『沸騰!図書館 : 100万人が訪れた驚きのハコモノ』

作成者
樋渡啓祐著
出版者
KADOKAWA
刊年
2014.5

 著者は、TSUTAYAを運営するCCC(カルチュア・コンビニエンス・クラブ株式会社)を指定管理者にして武雄市図書館をリニューアルした武雄市長である。反対派を説得し、オープンにこぎつけるまでの苦闘と、その後の1年を市長の立場からつづっている。
 図書館は、もともと入館者数・貸出冊数ともに多い方だったので、改革には消極的だった。しかし市長は、知的インフラであれば、もっと多くの市民に使ってもらうようにするべきだとして改革を行った。民間企業導入を考えるようになったのは2010年頃。はじめは地元の書店組合に図書館運営の話をもちかけたが断れてしまった。そんな時、テレビ番組「カンブリア宮殿」でCCCの増田宗昭社長を見て、一目惚れしたという。
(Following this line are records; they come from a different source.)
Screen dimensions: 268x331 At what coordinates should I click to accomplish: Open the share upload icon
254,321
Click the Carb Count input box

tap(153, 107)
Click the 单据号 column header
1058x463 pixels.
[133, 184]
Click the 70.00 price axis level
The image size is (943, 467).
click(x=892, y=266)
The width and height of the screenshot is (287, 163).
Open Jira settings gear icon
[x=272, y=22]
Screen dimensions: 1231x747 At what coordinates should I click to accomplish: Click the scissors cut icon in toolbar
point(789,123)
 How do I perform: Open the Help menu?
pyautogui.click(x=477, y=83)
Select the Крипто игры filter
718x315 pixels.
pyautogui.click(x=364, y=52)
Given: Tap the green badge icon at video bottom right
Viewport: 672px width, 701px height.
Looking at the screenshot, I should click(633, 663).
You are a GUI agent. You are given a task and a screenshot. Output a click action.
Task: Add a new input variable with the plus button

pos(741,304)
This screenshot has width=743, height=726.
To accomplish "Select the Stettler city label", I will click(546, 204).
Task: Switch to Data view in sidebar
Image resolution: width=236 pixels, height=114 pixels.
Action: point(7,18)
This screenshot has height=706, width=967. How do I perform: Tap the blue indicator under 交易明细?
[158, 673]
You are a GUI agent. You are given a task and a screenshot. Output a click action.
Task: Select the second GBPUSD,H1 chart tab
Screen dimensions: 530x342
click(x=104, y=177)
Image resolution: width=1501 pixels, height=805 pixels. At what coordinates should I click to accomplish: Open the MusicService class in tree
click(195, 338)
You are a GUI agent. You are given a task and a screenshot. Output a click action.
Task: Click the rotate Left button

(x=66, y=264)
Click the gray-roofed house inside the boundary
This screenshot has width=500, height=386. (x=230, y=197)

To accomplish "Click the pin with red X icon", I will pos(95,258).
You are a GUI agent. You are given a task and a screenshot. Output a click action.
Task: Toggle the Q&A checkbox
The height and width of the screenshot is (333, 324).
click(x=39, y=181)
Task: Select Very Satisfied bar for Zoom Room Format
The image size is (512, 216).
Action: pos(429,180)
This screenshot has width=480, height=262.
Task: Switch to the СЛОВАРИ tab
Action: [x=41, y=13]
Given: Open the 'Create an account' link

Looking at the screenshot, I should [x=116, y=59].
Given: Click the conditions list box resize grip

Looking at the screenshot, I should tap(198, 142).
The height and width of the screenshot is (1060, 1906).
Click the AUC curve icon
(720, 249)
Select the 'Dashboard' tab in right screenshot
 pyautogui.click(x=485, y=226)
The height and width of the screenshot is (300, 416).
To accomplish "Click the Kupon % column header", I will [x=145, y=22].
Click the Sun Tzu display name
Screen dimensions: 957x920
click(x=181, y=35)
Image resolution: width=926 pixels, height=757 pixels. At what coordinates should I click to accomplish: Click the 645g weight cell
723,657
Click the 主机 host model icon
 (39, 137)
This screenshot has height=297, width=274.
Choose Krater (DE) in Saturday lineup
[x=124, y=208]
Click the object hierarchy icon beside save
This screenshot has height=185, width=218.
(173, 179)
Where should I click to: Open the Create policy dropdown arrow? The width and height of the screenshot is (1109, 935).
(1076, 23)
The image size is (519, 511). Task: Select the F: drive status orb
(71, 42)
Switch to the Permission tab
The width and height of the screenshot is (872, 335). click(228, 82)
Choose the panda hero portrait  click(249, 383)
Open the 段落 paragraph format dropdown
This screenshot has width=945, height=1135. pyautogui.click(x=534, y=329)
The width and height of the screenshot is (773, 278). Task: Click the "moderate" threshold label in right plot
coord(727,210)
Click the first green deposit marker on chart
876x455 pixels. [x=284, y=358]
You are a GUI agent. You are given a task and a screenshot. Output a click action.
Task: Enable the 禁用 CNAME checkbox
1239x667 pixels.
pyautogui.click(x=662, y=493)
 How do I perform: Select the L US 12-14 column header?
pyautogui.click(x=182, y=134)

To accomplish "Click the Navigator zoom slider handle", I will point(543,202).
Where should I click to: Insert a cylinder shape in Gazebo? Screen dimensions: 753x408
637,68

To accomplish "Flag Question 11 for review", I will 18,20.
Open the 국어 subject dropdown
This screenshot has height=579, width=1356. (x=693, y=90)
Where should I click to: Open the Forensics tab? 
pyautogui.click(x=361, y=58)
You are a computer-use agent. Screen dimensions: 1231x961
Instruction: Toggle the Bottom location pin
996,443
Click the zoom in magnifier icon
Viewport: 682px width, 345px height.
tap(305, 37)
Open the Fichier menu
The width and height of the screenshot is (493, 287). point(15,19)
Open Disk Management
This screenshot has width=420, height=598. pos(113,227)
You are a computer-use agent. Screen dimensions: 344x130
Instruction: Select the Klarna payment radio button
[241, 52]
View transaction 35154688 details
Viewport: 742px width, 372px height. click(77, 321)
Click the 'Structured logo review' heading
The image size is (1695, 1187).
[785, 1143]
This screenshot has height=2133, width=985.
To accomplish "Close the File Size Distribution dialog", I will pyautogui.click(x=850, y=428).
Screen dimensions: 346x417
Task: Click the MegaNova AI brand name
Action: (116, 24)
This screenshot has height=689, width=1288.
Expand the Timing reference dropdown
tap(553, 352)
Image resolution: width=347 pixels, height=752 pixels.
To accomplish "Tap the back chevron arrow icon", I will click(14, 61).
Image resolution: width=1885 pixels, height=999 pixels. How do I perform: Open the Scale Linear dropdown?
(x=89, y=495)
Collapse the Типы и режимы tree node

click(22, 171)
2012年8月にはスターバックスが出店を決め、2013年4月のオープンに向けて動き出した。
 リニューアルした図書館を「公設民営ブックカフェ」と批判する人もいる。図書館関係の専門家は、「武雄ナレッジパーク」とか「知のワンダーランド」「武雄ドーム」と名付けたらどうかと言い、図書館としての評価はあまり高くない。しかし市長は、選挙で武雄市図書館のリニューアルオープンは市民から信任を得たものだと胸を張る。今や図書館は武雄市にとって街作りのエンジンとなっている。
 図書館がこれほどインパクトのある施設であることを示してくれたのは大きな刺激である。図書館の新しい形を示す一例として貴重な成果だろう。